Durchgang eins: Pech für Neureuther, viele Ausfälle
Für Felix Neureuther gab es nicht den erhofften Auftakt nach Maß. Etwa zur Mitte seines Laufs erwischte es den Deutschen bei einer Haarnadel: Kurz saß er im Schnee und hatte Glück, dass er im Rennen blieb und im Steilhang schnell wieder Tempo aufnehmen konnte. Beim wenig selektiven Hang von Levi war sein Rückstand aber zu groß für den Finaleinzug. Auch Fritz Dopfer schob sich als 24. noch vor seinen Teamkollegen. Auch für andere Favoriten kam das Aus früh, darunter für die Österreicher Benni Raich, Reinfried Herbst und Marcel Hirscher, aber auch Michael Janyk (CAN) und Olympiasieger Giuliano Razzoli aus Italien schwangen unfreiwillig vorzeitig ab. Ebenso sah Bode Miller das Ziel nicht.

Fritz Dopfer springt in die Bresche
Trotz der Nullnummer Neureuthers blieb der DSV nicht punktelos - denn Fritz Dopfer bestätigte seinen Aufwärtstrend mit zwei couragierten Durchgängen. Im Steilhang des Finallaufes ließ die deutsche Nummer zwei die Skier fliegen und deklassierte die bis dahin geltende Bestmarke, immerhin die des Amerikaners Ted Ligety - um sieben Zehntelsekunden.
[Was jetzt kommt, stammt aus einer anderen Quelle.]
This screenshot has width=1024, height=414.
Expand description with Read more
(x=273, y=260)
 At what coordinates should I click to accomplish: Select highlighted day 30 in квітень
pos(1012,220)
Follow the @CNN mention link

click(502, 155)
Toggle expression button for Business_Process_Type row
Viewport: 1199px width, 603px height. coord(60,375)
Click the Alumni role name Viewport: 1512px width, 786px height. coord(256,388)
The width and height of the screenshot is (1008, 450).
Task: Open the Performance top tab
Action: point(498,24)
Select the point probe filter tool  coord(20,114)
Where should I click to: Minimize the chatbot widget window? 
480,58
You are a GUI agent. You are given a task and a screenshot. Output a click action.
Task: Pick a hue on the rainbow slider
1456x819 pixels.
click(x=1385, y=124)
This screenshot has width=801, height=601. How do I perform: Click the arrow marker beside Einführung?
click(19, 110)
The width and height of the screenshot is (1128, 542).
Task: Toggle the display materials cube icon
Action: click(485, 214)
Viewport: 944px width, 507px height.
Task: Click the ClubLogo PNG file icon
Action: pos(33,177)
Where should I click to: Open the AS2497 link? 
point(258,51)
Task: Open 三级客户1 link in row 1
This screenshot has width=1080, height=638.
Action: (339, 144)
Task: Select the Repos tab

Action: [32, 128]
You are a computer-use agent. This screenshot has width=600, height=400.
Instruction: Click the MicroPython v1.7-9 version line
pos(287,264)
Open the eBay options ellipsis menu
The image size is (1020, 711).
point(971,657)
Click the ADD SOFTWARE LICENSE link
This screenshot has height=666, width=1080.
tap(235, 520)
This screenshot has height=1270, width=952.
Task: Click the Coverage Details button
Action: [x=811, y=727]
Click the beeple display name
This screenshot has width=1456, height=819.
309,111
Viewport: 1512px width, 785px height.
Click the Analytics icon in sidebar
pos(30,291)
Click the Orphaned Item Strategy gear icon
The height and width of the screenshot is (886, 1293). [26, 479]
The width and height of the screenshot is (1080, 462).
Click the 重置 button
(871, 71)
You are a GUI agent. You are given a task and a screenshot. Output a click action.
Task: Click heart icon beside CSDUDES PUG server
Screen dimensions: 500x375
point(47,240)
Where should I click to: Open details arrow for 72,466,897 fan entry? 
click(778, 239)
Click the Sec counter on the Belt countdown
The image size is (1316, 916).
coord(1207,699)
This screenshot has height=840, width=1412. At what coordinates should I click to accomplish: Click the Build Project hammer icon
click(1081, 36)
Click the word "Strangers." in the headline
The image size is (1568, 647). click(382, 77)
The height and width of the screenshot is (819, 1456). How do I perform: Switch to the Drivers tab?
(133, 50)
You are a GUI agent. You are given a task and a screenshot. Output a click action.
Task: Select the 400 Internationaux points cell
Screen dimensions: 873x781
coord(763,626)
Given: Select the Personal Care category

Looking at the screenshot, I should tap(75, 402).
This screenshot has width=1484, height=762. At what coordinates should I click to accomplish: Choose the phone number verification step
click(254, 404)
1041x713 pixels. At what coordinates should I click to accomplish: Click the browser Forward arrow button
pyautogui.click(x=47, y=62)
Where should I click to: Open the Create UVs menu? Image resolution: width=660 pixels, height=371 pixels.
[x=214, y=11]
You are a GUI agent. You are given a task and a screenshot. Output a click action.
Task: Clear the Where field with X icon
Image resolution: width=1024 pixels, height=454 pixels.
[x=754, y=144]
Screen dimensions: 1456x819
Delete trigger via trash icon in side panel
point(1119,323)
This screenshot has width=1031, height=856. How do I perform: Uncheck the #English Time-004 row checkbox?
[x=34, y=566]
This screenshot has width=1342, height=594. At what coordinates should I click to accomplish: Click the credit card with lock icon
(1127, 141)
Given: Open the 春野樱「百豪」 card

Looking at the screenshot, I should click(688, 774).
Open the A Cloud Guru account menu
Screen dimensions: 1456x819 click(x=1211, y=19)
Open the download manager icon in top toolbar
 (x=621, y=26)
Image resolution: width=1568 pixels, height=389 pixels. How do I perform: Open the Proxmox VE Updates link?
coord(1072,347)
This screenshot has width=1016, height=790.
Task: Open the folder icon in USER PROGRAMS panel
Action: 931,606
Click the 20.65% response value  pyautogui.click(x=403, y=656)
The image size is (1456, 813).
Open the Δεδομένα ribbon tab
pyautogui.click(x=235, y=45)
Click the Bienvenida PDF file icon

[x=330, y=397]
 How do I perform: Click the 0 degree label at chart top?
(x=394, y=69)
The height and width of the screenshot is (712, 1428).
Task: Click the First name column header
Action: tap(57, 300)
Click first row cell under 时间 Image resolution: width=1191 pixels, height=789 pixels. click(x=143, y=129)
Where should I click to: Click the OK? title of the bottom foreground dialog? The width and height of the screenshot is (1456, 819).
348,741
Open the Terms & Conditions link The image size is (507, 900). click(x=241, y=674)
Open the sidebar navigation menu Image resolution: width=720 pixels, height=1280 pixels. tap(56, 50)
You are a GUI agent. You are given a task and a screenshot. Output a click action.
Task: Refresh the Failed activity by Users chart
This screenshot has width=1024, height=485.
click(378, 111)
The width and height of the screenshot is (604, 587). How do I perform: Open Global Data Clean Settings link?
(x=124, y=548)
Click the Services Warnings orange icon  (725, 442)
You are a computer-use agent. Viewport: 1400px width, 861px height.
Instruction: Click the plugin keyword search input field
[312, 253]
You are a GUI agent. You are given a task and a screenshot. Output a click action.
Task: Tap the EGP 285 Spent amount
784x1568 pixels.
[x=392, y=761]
Am Ende stand dank der viertbesten Laufzeit Platz 14 zu Buche - und damit immerhin die halbe Norm für Heim-WM. "Es ist einfach ein guter Start. Man sieht, dass das Training angeschlagen hat. Das zahlt sich jetzt aus", strahlte Dopfer im Zielraum. Dort spendete ihm dafür auch der Teamkollege den fälligen Applaus - Neureuther hat endlich einen Trainingspartner auf Weltklasseniveau an seiner Seite. Zudem darf der DSV bei den Herren damit künftig einen dritten Slalom-Startplatz einplanen.

Auf dem aufsteigenden Ast
Neben Fritz Dopfer konnten weitere Athleten ihren Anspruch, in die Weltklasse vorzustoßen, andeuten. Will Brandenburg hatte im zweiten Durchgang Pech, hätte sonst ein Top10-Ergebnis erreicht. Julien Cousineau aus Kanada machte ein gutes Rennen und reihte sich auf Rang acht ein. Für Aufsehen sorgte zudem der vierte Platz des Italieners Cristian Deville - er egalisierte damit seine persönliche Bestleistung vom Slalom in Garmisch 2008. Alle deuteten an, in Zukunft noch weiter nach vorne fahren zu können.

Für die Slalom-Spezialisten dauert es nun rund einen Monat, bis es in Val d´Isere wieder in den Stangenwald geht. Die nächsten Rennen sind der Speed-Auftakt im kanadischen Lake Louise am 27. und 28. November.